Dedicated breast CT (bCT) produces high-resolution 3D tomographic images of the breast, fully resolving fibroglandular tissue structures within the breast and allowing for breast lesion detection and assessment in 3D. In order to enable quantitative analysis, such as volumetrics, automated lesion segmentation on bCT is highly desirable. In addition, accurate output from CAD (computer-aided detection/diagnosis) methods depends on sufficient segmentation of lesions. Thus, in this study, we present a 3D lesion segmentation method for breast masses in contrast-enhanced bCT images. The segmentation algorithm follows a two-step approach. First, 3D radial-gradient index segmentation is used to obtain a crude initial contour, which is then refined by a 3D level set-based active contour algorithm. The data set included contrast-enhanced bCT images from 33 patients containing 38 masses (25 malignant, 13 benign). The mass centers served as input to the algorithm.
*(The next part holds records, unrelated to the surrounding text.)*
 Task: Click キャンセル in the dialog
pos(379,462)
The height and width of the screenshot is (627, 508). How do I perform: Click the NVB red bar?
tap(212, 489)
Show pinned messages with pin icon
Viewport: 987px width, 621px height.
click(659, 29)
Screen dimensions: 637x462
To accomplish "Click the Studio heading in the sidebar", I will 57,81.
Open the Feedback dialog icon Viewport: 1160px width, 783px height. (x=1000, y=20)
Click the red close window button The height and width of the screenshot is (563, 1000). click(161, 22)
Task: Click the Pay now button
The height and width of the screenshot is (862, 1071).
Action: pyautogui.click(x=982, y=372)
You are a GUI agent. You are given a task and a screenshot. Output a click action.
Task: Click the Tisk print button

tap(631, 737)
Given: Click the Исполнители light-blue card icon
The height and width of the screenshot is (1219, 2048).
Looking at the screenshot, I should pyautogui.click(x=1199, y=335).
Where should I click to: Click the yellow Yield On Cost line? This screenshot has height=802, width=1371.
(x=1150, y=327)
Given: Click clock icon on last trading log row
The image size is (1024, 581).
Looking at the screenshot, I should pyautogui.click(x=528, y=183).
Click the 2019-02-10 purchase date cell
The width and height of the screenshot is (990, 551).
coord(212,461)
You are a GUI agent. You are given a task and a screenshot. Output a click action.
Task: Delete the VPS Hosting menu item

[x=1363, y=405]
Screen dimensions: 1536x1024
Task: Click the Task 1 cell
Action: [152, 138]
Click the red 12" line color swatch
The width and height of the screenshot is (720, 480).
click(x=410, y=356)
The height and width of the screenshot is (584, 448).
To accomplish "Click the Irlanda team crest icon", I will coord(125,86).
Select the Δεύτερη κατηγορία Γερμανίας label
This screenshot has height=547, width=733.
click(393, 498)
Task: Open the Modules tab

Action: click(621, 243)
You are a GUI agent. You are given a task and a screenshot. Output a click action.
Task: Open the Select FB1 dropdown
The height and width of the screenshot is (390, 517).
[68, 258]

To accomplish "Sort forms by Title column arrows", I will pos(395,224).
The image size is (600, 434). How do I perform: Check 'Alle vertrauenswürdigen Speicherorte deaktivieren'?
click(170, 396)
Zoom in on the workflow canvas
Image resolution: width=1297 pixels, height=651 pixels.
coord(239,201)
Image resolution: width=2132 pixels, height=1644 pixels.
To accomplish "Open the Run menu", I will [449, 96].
In this study, three criteria for stopping the contour evolution were compared, based on (1) the change of region volume, (2) the average intensity in the segmented region increase at each iteration, and (3) the rate of change of the average intensity inside and outside the segmented region. Lesion segmentation was evaluated by computing the overlap ratio between computer segmentations and manually drawn lesion outlines. For each lesion, the overlap ratio was averaged across coronal, sagittal, and axial planes. The average overlap ratios for the three stopping criteria ranged from 0.66 to 0.68 (dice coefficient of 0.80 to 0.81), indicating that the proposed segmentation procedure is promising for use in quantitative dedicated bCT analyses.